2 Le président mozambicain Armando Guebuza a la réputation d’être le « bon élève de l’Afrique » auprès des institutions financières internationales. La politique minière du Ghana est aussi appréciée pour ses orientations favorables aux investisseurs étrangers.

Comme nous pouvons le constater, nous n’avons pas affaire à une Union européenne, mais à trois, puisque nous pouvons distinguer, sur la période 1990-2003, les pays selon leur comportement en matière d’APD :
– ceux qui ont essayé de maintenir un niveau élevé, tels que la Suède, les Pays-Bas, le Danemark ; ils sont, en dollars par habitant, parmi les donateurs les plus importants ;
– ceux qui ont accru leur effort, parfois de manière spectaculaire, comme c’est le cas pour le Luxembourg, l’Irlande ou la Belgique et, dans une moindre mesure le Royaume-Uni, l’Autriche et l’Espagne ; hors de l’UE, la Suisse suit une évolution de même nature ;
– d’autres pays, comme la Finlande, l’Allemagne ou l’Italie dont les efforts restés en 1990 limités, ont, à l’image du Japon et des États-Unis ont réduits cette aide.
Le cas de la France est complexe.

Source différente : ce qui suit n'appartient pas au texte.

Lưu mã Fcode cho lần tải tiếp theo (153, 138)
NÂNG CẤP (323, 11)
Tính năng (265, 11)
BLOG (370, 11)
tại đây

Au vu des chiffres ci-dessus, nous devrions la ranger dans le troisième groupe. Cependant, si nous ajoutons à l’APD le montant des annulations de dettes bilatérales consenties, 15 878 millions de dollars entre 1990 et 2003, soit en moyenne 1 134 millions par an, le rapport de l’APD / RNB en 2003 passerait de 0,41 à 0,47 % et l’aide par habitant de 100 à 115 dollars, ce qui rapprocherait la France du premier groupe. La France est, en effet, le pays qui en matière d’annulation de dettes bilatérales est le plus généreux des pays des Centres.
La fracture est profonde entre les pays des deux premiers groupes et ceux du troisième ; elle renvoie non pas à de simples questions de réductions des dépenses publiques pour assurer un équilibre budgétaire, mais à la philosophie même de l’aide.

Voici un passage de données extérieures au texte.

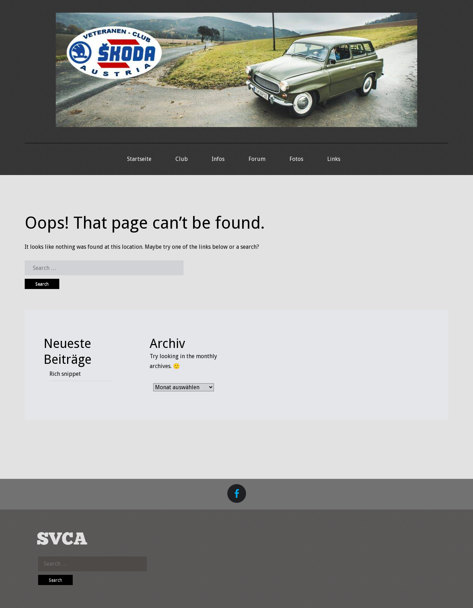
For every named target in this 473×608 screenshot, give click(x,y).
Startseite (139, 159)
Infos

Dans le premier des cas, le souci d’accroître ou de maintenir à un niveau élevé les flux d’APD correspond, entre autres, à la nécessité de porter remède à la détérioration des conditions de vie économiques et sociales dans les Périphéries. Elle suppose, à terme, que le citoyen – contribuable des Centres voie sa contribution s’accroître du fait que d’autres, dans les Périphéries, connaissent une détérioration manifeste de leur situation. Ceci paraît difficile à concevoir, à moins d’établir une certaine solidarité entre les citoyens et les États des Centres et des Périphéries1.
Dans le second cas, la réduction de l’aide ne peut guère se justifier que par la critique de son efficacité ou bien, mais cela n’est que rarement avoué, par le souci de l’avoir transformée en un simple moyen de pression politique.
Il n’est pas ici de propos de soulever la légitime question de l’efficacité des aides des pays des Centres. Cependant, dans l’urgence, et le cas des réfugiés en Afrique est bien de cette nature, il convient d’apporter des remèdes immédiats. Ne pas le faire conduira à devoir construire de nouveaux murs pour se protéger de la venue de ceux pour qui l’émigration est devenue la seule issue.
Patrice Allard

1 En 2003, la part des importations du Luxembourg venant des Périphéries ne représentait que 2 %, soit 544 dollars par habitant. Ainsi, ces relations économiques restent marginales. L’acceptation de consacrer 354 dollars par habitant au titre de l’APD, donc d’adresser cette somme à celui avec lequel on entretient si peu de relations commerciales suppose bien une certaine solidarité et, également, une solide volonté politique pour la faire accepter.